**WRITTEN TASK 1**
Answer these from the text on the origin of paella:
(a) In which city did the history of paella start?
(b) Who needed an easy-to-prepare meal?
(c) What is the region currently known as?
**WRITTEN TASK 2**
Put the lines of the entries from the line with "screenshot is (924, 1308)." up to and including the line with "Looking at the image, I should click on (167, 1195)." into a JSON list of strings, one string per line, leaving out blank lines.

**READING TEXT**
• • • • • • •
Paella, like all dishes, has an origin. Normally the origin of a dish is not important but in the case of cult dishes like paella it matters a lot. In fact, the history of a dish is part of it and when we talk about non-native dishes, it is important to know where it comes from and what it represents to fully enjoy what we are eating. Here we will tell you everything
Paella Origin
The paella history started in Valencia, (east coast of Spain) making us, its inhabitants, very proud of it. This is the history of Paella Valenciana per se.
Its history arises in modest and rural areas of the Valencia area but is something adopted all around the whole region, currently known Valencian community.
Then, the paella country of origin is Spain.
It happened around the sixteenth centuries, by the need of peasants and shepherds for an easy-to-prepare meal. And of course, with the ingredients they could find in their fields.
• • • • • • •
Part of a data file:
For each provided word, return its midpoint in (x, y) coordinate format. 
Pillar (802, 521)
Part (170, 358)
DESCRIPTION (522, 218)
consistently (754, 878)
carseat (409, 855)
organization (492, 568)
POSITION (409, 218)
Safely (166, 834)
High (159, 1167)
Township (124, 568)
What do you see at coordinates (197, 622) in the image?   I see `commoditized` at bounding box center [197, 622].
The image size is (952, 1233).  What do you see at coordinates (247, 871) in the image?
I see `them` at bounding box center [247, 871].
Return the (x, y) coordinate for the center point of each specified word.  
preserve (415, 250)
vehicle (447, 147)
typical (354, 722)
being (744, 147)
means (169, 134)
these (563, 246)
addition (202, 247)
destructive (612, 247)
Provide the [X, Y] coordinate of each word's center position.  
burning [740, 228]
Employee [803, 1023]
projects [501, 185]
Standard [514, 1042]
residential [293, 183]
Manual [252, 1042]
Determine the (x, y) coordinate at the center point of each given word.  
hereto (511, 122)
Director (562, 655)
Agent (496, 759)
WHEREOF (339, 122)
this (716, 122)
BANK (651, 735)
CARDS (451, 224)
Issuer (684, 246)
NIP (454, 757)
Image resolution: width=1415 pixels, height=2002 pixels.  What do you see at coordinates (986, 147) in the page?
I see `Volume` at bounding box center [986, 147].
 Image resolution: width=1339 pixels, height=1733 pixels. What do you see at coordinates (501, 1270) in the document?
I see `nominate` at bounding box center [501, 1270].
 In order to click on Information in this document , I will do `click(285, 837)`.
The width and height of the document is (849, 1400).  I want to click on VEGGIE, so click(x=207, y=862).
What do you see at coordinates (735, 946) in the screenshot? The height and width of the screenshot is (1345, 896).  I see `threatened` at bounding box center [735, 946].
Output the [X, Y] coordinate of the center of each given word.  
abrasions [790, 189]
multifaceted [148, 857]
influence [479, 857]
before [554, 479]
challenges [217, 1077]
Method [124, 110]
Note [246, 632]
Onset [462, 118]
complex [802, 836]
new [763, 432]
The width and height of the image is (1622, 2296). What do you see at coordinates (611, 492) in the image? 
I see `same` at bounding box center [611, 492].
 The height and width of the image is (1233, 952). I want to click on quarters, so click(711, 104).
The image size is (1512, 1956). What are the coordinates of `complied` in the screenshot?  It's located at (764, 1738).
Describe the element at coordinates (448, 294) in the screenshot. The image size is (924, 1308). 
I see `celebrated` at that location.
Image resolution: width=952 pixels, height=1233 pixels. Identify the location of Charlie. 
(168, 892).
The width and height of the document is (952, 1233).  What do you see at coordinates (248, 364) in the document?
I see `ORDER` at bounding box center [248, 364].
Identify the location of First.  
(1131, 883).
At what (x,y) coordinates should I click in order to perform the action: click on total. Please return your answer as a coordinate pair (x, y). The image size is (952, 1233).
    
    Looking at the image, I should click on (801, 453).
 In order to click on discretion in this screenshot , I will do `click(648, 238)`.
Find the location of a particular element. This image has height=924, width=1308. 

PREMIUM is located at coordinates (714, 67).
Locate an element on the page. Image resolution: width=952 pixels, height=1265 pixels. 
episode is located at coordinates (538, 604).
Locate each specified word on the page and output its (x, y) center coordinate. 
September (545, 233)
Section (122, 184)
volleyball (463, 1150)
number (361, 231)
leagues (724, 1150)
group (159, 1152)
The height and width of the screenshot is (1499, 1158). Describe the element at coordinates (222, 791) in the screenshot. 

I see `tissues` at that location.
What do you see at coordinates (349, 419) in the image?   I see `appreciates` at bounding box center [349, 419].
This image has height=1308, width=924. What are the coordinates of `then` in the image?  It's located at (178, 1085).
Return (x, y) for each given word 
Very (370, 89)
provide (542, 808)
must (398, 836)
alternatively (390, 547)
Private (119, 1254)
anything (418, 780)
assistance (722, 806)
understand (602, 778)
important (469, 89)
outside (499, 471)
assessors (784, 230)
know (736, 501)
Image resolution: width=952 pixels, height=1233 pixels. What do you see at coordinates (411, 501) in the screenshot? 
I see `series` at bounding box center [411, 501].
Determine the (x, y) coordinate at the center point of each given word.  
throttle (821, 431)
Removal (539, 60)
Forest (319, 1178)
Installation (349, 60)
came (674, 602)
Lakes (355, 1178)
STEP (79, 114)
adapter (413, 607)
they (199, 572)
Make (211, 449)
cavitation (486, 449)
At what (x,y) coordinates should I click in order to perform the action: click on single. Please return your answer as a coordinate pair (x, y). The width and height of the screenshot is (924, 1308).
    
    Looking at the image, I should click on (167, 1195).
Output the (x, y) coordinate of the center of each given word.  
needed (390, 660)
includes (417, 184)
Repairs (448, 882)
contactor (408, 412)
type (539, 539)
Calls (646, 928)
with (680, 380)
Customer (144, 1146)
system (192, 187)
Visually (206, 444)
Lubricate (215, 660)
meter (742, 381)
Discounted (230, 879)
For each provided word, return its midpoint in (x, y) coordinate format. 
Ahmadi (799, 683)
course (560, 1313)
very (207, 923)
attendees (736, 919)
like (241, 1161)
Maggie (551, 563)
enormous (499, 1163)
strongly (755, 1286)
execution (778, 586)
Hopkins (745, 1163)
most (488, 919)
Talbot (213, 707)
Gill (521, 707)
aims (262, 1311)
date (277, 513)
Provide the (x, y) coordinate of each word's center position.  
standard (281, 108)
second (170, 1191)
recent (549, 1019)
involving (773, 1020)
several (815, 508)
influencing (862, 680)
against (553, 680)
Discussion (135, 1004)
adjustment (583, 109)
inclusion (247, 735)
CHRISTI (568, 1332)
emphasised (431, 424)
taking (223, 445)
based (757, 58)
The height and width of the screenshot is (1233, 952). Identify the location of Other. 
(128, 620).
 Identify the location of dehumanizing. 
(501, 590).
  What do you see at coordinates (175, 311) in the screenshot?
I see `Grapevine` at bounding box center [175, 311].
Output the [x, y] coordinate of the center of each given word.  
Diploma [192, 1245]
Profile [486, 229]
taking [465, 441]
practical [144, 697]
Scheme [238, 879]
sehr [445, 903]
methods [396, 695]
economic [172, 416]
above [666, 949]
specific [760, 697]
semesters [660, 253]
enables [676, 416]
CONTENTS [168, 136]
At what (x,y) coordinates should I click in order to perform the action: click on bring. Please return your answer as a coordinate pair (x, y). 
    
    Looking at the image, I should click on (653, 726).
• • • • • • •
**FULL ANSWER 1**
(a) Valencia
(b) Peasants and shepherds
(c) The Valencian community

**FULL ANSWER 2**
[
  "At what (x,y) coordinates should I click in order to perform the action: click on single. Please return your answer as a coordinate pair (x, y). The width and height of the screenshot is (924, 1308).",
  "    Looking at the image, I should click on (167, 1195)."
]